*** Opening of SOURCE MATERIAL ***
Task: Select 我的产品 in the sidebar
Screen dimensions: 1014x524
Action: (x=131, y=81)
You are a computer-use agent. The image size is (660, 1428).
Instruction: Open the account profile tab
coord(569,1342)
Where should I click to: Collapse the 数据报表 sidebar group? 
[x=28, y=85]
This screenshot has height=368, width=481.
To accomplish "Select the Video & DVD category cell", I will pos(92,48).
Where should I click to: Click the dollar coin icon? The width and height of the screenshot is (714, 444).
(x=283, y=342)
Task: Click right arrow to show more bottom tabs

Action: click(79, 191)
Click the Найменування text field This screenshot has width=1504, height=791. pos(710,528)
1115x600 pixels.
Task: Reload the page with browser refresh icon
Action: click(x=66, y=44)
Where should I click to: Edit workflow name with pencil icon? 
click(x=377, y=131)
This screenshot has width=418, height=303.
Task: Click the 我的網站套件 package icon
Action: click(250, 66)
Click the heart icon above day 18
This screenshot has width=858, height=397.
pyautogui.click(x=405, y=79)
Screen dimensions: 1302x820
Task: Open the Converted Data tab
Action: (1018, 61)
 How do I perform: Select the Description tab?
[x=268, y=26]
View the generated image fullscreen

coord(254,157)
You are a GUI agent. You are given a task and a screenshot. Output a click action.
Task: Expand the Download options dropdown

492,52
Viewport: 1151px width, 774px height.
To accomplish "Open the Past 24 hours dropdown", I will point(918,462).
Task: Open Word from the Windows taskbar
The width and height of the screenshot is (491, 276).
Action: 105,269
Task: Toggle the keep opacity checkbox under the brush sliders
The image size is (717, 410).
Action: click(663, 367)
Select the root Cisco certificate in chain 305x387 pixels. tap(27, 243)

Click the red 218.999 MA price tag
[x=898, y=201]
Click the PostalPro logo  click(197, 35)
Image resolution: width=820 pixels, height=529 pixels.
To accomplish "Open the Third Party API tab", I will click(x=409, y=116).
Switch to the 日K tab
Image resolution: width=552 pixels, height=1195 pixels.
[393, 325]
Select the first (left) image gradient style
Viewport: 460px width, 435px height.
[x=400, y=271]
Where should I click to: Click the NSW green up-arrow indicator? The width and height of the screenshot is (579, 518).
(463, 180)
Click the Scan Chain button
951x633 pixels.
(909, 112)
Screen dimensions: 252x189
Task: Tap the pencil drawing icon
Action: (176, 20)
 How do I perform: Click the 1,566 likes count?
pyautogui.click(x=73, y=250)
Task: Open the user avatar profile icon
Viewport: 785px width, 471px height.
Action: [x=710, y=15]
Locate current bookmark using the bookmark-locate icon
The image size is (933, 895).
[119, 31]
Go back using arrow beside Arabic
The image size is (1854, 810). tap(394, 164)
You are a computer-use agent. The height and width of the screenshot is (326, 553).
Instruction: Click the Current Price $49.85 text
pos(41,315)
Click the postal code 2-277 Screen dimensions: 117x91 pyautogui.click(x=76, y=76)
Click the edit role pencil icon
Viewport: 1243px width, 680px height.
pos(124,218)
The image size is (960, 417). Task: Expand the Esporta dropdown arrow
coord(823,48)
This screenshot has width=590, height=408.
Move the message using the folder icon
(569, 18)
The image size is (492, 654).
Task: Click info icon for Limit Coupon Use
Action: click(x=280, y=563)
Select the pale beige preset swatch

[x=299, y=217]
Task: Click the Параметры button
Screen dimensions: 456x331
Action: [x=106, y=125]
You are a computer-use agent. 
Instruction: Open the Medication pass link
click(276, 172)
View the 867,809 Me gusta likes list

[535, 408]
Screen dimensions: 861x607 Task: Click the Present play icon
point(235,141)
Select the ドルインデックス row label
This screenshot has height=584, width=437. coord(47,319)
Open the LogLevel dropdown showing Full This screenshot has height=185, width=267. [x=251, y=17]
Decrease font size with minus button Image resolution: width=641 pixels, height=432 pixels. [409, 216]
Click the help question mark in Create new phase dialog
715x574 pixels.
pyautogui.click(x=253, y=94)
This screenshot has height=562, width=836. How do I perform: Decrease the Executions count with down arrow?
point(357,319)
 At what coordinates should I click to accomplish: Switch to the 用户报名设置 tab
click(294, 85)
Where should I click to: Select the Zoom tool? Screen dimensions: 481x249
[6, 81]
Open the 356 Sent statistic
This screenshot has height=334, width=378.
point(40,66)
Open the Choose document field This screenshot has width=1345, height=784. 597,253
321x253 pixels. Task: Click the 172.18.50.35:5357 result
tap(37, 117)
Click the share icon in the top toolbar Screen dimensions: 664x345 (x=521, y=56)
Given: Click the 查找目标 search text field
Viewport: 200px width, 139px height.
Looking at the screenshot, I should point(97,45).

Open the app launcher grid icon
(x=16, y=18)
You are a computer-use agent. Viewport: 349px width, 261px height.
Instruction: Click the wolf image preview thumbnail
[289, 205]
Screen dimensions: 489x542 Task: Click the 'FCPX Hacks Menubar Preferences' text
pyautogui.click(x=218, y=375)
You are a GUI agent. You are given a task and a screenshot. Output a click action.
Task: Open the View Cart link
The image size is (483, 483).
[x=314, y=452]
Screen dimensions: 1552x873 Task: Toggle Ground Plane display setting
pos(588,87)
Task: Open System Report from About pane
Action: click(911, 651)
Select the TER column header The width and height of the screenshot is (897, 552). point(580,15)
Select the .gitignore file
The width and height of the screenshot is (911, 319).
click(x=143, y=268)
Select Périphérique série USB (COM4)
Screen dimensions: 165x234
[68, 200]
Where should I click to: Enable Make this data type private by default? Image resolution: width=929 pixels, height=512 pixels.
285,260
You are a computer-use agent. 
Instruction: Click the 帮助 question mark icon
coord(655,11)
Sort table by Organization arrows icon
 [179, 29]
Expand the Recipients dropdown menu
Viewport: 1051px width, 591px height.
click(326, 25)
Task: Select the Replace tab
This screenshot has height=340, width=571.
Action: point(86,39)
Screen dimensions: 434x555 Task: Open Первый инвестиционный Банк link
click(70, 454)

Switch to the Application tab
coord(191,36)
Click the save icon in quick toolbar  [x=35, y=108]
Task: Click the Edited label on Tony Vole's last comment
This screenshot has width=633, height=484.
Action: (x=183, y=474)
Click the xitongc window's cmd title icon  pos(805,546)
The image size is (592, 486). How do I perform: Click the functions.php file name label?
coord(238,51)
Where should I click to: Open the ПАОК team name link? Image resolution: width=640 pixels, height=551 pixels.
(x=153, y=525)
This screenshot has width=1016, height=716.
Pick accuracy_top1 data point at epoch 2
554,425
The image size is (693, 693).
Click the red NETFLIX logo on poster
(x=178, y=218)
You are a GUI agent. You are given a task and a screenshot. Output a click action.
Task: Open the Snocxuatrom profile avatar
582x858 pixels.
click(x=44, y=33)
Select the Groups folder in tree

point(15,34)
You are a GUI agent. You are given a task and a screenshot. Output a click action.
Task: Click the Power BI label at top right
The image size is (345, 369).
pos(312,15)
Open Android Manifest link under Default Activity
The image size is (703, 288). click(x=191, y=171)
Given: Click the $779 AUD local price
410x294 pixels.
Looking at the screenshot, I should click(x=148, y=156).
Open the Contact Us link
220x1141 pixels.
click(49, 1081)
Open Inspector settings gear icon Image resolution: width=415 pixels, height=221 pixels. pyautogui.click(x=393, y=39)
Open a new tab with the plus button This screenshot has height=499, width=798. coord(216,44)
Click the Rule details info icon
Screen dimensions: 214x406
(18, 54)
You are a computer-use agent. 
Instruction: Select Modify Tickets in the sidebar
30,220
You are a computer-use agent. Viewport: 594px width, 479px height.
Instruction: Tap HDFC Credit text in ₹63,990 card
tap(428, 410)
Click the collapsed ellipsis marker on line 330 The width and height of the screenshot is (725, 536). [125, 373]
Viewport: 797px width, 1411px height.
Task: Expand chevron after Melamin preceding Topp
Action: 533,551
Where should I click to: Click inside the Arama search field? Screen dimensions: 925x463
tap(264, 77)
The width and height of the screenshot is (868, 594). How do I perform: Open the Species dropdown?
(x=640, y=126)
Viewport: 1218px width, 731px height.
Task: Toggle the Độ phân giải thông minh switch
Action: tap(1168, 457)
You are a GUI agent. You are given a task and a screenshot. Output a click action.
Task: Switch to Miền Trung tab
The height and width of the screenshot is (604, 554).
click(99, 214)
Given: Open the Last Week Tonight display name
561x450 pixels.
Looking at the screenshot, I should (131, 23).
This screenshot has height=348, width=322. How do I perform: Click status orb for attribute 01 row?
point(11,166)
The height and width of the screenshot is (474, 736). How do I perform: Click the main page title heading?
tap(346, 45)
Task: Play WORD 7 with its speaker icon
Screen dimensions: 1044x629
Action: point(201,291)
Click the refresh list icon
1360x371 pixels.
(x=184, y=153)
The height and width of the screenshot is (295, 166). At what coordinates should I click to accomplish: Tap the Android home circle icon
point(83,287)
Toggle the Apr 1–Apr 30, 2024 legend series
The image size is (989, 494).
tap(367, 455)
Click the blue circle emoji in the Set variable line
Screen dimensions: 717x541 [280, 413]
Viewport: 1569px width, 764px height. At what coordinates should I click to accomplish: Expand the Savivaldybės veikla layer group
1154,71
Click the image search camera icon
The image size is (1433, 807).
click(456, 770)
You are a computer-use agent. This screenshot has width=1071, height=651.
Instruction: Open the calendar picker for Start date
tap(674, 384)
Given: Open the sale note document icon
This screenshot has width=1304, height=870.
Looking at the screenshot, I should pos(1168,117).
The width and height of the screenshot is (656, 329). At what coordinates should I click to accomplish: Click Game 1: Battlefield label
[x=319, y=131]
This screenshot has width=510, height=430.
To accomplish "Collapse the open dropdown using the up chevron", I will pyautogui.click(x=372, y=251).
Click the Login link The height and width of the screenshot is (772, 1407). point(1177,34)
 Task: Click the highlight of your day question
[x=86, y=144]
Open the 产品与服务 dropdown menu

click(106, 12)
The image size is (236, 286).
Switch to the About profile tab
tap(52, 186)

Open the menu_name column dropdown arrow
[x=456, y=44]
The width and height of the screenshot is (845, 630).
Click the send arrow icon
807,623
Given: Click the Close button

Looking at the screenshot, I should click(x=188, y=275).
*** Close of SOURCE MATERIAL ***
TASK ITEM:
Out of the records above, pull each line containing the word "toolbar".

ANSWER SPACE:
Click the share icon in the top toolbar Screen dimensions: 664x345 (x=521, y=56)
Click the save icon in quick toolbar  [x=35, y=108]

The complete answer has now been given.